André Schwarz-Bart, La mulâtresse Solitude.

Depuis l’époque de la découverte, l’étroite bande terrienne joignant le Mexique à la Colombie devint une sorte de no man’s land ouvert à tout trafic, à toute aventure.
Cette Amérique insoumise était peuplée d’Arawak réfractaires au catholicisme, de nègres marrons et de pirates protestants passant leur temps à razzier villages et réserves. (1)
Les Noirs et les Amérindiens surtout avaient choisi, pour échapper à la domination de la couronne d’Espagne, de se mettre à l’abri dans les zones inaccessibles et malsaines de la côte atlantique.
C’est dans ces régions aux communications inexistantes, exposées aux exactions des flibustiers et soumises à un climat étouffant, que les Noirs en rupture de ban et les Indiens farouchement animistes se métissèrent pour donner une des cultures les plus épatantes et les plus riches de toute la Caraïbe.
Le peuple Garifuna, enfanté de cette rencontre de résistants aux Occidentaux conquérants, esclavagistes et génocidaires est aujourd’hui le dépositaire d’une culture d’une grande originalité, dont l’un des foyers d’épanouissement est le Belize, ancien Honduras britannique.
Ne réduisons pas les éléments constitutifs du melting-pot caraïbéen aux deux racines européenne et africaine : les autochtones, presqu’entièrement disparus, ont souvent laissé un legs culturel, notamment décelable dans les répertoires musicaux.
C’est en Haïti, à la Jamaïque, à Porto Rico et chez les Garinagu (pluriel de Garifuna) d’Amérique Centrale que cet héritage est plus évident. Mais au Belize, l’identité musicale de ces métis d’Amérindiens et de Noirs s’exprime par le punta, style de danse, chant et percussions à l’incontestable origine africaine, mais aussi de probable influence arawak.
Ces derniers possédaient une organologie plutôt complexe, avec de nombreuses percussions (tambours tabors et tambourins maguey), vents (trompettes, flûtes ou grosse coquilles) et cordophones, notamment un spécimen de harpe.
Mais, selon les historiens Bryan Edwards et Astley Clark, c’est le rôle que les activités musicales occupent dans leur quotidien qui rend la tradition amérindienne proche des habitudes africaines. Chants profanes, guerriers ou festifs, lamentations liées aux catastrophes naturelles, chansons d’amour, hymnes sacrés… tous ces répertoires célébraient les hauts faits d’un chef, actualisaient les enseignements des ancêtres ou transmettaient l’histoire aux jeunes générations.

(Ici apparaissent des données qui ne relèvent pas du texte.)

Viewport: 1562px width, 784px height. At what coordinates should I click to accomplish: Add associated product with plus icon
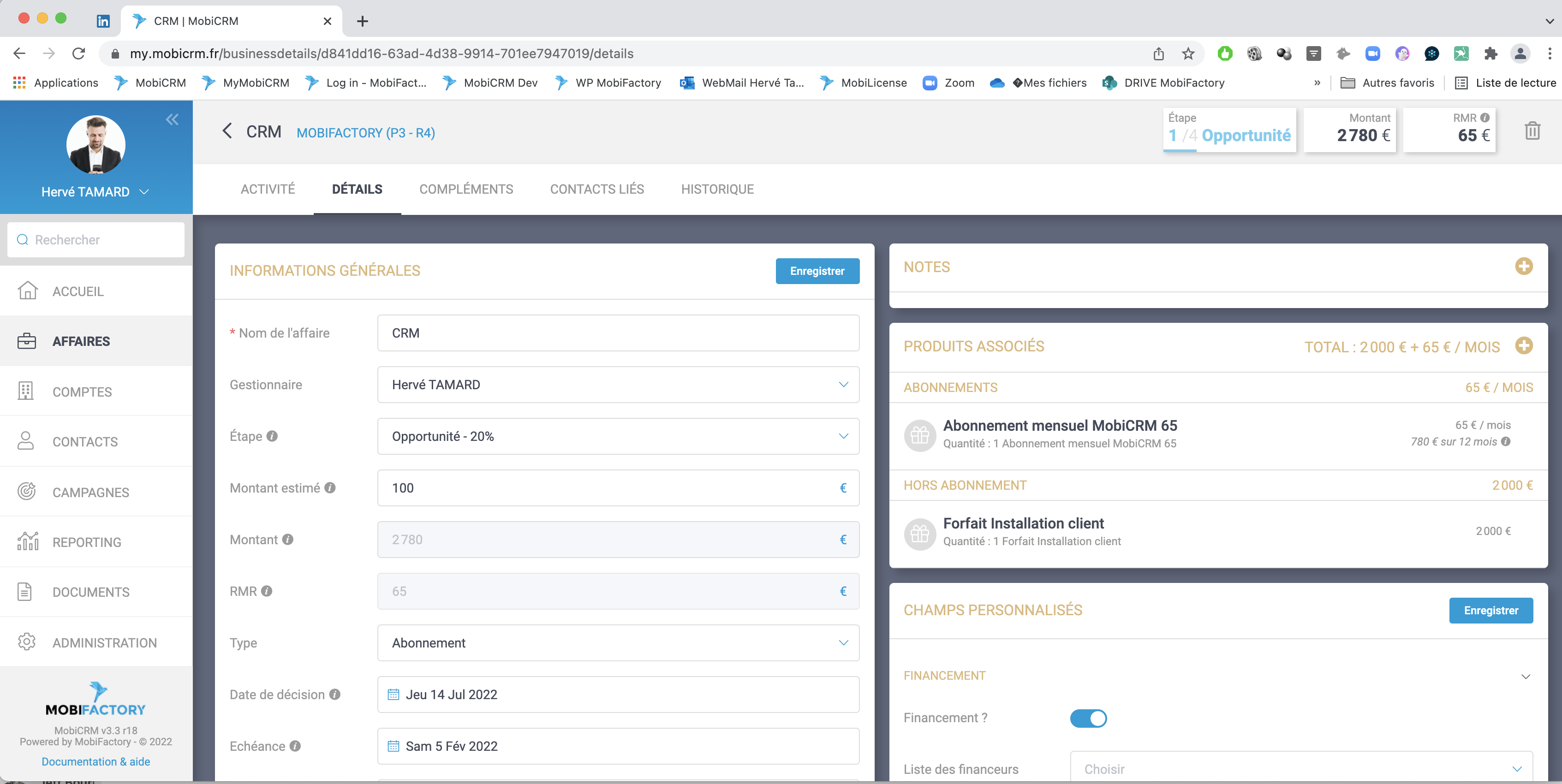[x=1523, y=345]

Le punta puise largement dans un fond populaire à l’histoire plutôt éloignée. Ses textes s’inspirent de vieilles chansons, oeuvres éternelles de compositeurs inconnus, et dont l’écriture musicale reflète les états d’âme de leurs auteurs. Les modalités du chant sont ici encore antiphonales (call and response) et stimulent l’assistance à des formes variées de participation collective.
On retrouve une référence africaine dans les dialogues chantés noués par les femmes au travail dans les champs, où une soliste improvisée lance un refrain repris en choeur par les autres, ou bien dans les récits de contes dont les enfants répètent certains extraits sous les ordres du conteur, mais aussi des donnés évoquées de la musique amérindienne.
D’ailleurs, les maracas s’ajoutant aux deux tambours principaux (alto et basse) sont un instrument largement répandu dans diverses tribus amérindiennes d’Amérique centrale et latine.
Les atmosphères du punta sont toujours empreintes d’une joie vigoureuse, même lorsqu’on chante des événements tristes ou nostalgiques.
Les styles ont circulé : la musique du Belize foisonne de motifs introduits par des Noirs migrant des Bermudes, de Grenade, des Barbades et de la Jamaïque. De cette dernière, ils ont apporté le buru qui est à la base du brukdou, genre créole du Belize accompagné d’un banjo et de percussions.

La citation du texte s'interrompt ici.